=== Consigne ===
Dans l'intervention sur la récidive, recopiez mot pour mot la partie qui commence par les mots contenant "Réunion du 9" et se termine par "son téléphone portable.".

=== Texte source ===
********
Intervention de Philippe Goujon

Réunion du 9 février 2005 à 15h00
Traitement de la récidive des infractions pénales — Discussion d'une proposition de loi

Photo de Philippe GoujonPhilippe Goujon :

Plusieurs orateurs ont rappelé avant moi ces chiffres : 31 % de récidivistes et 32 % de peines inexécutées.

A elles seules, ces deux données résument les difficultés auxquelles est confronté notre appareil répressif et elles expliquent la préoccupation, voire l'exaspération parfois manifestées par nos concitoyens.

Les multirécidivistes sont insupportables aux Français, car leurs actes fragilisent le lien social : on a peur pour ses enfants, à l'école ou dans la rue ; on craint de se faire cambrioler, de se faire voler sa voiture ou son téléphone portable.

Cependant, ce qui choque le plus est la récidive des délinquants les plus dangereux, parmi lesquels les prédateurs sexuels qu'une première sanction ne calme pas.

Nous avons tous présents à l'esprit les noms des bourreaux de ces enfants, de ces adolescentes qui, en 2004, ont été les victimes innocentes de la récidive. On évoque 1, 5 % seulement de récidive à ce titre : 300 individus environ sont donc concernés, ce qui paraît peu, mais pas pour les parents des victimes !

Dès lors, comment ne pas s'interroger sur les causes des dysfonctionnements et ne pas s'inquiéter du sentiment d'impunité que ces dysfonctionnements nourrissent chez les délinquants ?
********
=== Données fournies ===
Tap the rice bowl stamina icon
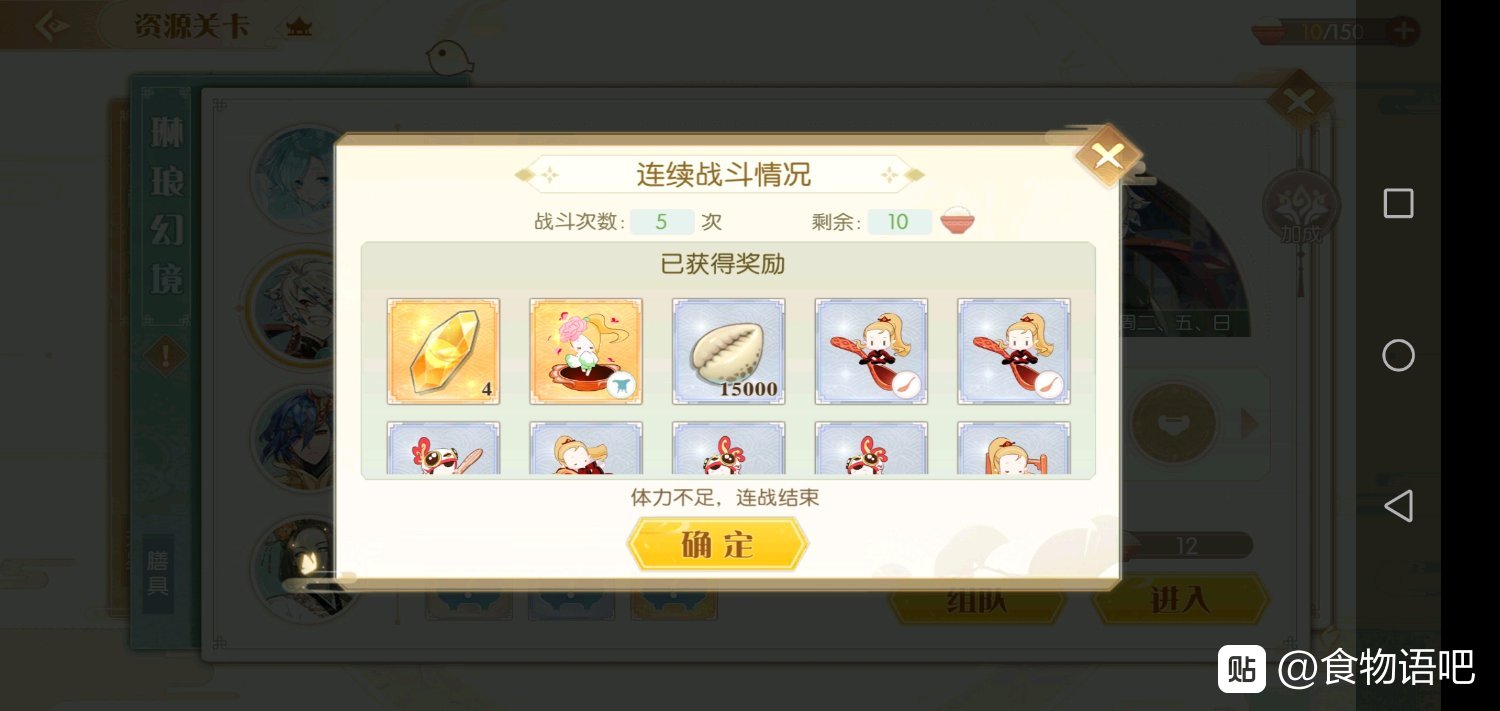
********
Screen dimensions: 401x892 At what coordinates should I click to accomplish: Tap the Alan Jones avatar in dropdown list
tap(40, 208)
********
=== Corrigé ===
Réunion du 9 février 2005 à 15h00
Traitement de la récidive des infractions pénales — Discussion d'une proposition de loi

Photo de Philippe GoujonPhilippe Goujon :

Plusieurs orateurs ont rappelé avant moi ces chiffres : 31 % de récidivistes et 32 % de peines inexécutées.

A elles seules, ces deux données résument les difficultés auxquelles est confronté notre appareil répressif et elles expliquent la préoccupation, voire l'exaspération parfois manifestées par nos concitoyens.

Les multirécidivistes sont insupportables aux Français, car leurs actes fragilisent le lien social : on a peur pour ses enfants, à l'école ou dans la rue ; on craint de se faire cambrioler, de se faire voler sa voiture ou son téléphone portable.